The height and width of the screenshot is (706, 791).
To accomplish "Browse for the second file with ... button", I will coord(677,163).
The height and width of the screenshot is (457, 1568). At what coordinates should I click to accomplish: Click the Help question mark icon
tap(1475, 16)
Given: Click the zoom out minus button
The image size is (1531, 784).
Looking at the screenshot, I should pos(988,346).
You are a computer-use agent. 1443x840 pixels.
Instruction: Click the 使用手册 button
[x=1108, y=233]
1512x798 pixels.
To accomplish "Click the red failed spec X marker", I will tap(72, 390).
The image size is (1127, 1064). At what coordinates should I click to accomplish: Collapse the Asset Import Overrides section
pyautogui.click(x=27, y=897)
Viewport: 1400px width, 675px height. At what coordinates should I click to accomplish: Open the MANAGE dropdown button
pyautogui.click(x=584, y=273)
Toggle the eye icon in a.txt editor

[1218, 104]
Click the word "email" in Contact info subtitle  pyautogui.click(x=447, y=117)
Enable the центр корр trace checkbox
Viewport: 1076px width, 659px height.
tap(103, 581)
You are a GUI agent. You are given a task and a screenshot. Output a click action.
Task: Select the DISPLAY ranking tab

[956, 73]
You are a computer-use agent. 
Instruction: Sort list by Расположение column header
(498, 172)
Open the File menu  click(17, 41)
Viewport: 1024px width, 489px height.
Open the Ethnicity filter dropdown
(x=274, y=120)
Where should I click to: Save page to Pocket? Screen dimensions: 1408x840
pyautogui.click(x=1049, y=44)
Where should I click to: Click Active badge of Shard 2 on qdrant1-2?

Aim of the task: Each entry above should be written again exactly.

Expected answer:
The height and width of the screenshot is (706, 791).
To accomplish "Browse for the second file with ... button", I will coord(677,163).
The height and width of the screenshot is (457, 1568). At what coordinates should I click to accomplish: Click the Help question mark icon
tap(1475, 16)
Given: Click the zoom out minus button
The image size is (1531, 784).
Looking at the screenshot, I should pos(988,346).
You are a computer-use agent. 1443x840 pixels.
Instruction: Click the 使用手册 button
[x=1108, y=233]
1512x798 pixels.
To accomplish "Click the red failed spec X marker", I will tap(72, 390).
The image size is (1127, 1064). At what coordinates should I click to accomplish: Collapse the Asset Import Overrides section
pyautogui.click(x=27, y=897)
Viewport: 1400px width, 675px height. At what coordinates should I click to accomplish: Open the MANAGE dropdown button
pyautogui.click(x=584, y=273)
Toggle the eye icon in a.txt editor

[1218, 104]
Click the word "email" in Contact info subtitle  pyautogui.click(x=447, y=117)
Enable the центр корр trace checkbox
Viewport: 1076px width, 659px height.
tap(103, 581)
You are a GUI agent. You are given a task and a screenshot. Output a click action.
Task: Select the DISPLAY ranking tab

[956, 73]
You are a computer-use agent. 
Instruction: Sort list by Расположение column header
(498, 172)
Open the File menu  click(17, 41)
Viewport: 1024px width, 489px height.
Open the Ethnicity filter dropdown
(x=274, y=120)
Where should I click to: Save page to Pocket? Screen dimensions: 1408x840
pyautogui.click(x=1049, y=44)
Where should I click to: Click Active badge of Shard 2 on qdrant1-2?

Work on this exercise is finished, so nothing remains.